Exercise brief: Starting at the beginning of the records and going on through the line with "Looking at the screenshot, I should point(196,166).", update those lines by replacing "Cancel" with "Close". Leave everything else as it is.

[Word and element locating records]
--
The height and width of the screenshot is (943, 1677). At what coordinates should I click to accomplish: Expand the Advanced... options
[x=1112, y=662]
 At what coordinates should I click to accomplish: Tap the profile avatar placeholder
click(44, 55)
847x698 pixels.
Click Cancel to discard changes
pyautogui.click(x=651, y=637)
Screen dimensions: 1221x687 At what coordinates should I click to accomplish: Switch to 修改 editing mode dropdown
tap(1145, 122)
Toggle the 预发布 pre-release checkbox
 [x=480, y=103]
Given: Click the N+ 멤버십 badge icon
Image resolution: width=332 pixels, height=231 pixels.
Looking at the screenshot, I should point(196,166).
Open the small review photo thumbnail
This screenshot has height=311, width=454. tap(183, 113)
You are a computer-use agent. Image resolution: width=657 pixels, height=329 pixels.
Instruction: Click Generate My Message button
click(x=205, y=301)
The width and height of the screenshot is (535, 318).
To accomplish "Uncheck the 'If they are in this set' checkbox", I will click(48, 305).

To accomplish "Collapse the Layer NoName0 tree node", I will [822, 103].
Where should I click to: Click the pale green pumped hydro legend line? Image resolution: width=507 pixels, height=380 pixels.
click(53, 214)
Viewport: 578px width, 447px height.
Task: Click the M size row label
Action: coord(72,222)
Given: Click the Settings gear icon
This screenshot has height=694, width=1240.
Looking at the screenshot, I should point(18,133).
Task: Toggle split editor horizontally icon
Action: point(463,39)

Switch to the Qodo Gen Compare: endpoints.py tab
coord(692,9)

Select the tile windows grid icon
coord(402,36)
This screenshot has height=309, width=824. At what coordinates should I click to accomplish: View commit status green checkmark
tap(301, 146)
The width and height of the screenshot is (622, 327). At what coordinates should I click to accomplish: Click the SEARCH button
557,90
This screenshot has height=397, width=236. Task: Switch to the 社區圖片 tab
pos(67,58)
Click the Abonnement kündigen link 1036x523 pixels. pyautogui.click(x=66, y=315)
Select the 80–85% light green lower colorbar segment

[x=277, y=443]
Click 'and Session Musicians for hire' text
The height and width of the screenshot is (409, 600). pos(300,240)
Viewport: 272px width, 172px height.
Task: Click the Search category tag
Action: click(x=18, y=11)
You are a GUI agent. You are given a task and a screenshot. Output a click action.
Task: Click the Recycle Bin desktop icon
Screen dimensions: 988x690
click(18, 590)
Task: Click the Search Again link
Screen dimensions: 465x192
--
Exercise output:
The height and width of the screenshot is (943, 1677). At what coordinates should I click to accomplish: Expand the Advanced... options
[x=1112, y=662]
 At what coordinates should I click to accomplish: Tap the profile avatar placeholder
click(44, 55)
847x698 pixels.
Click Close to discard changes
pyautogui.click(x=651, y=637)
Screen dimensions: 1221x687 At what coordinates should I click to accomplish: Switch to 修改 editing mode dropdown
tap(1145, 122)
Toggle the 预发布 pre-release checkbox
 [x=480, y=103]
Given: Click the N+ 멤버십 badge icon
Image resolution: width=332 pixels, height=231 pixels.
Looking at the screenshot, I should point(196,166).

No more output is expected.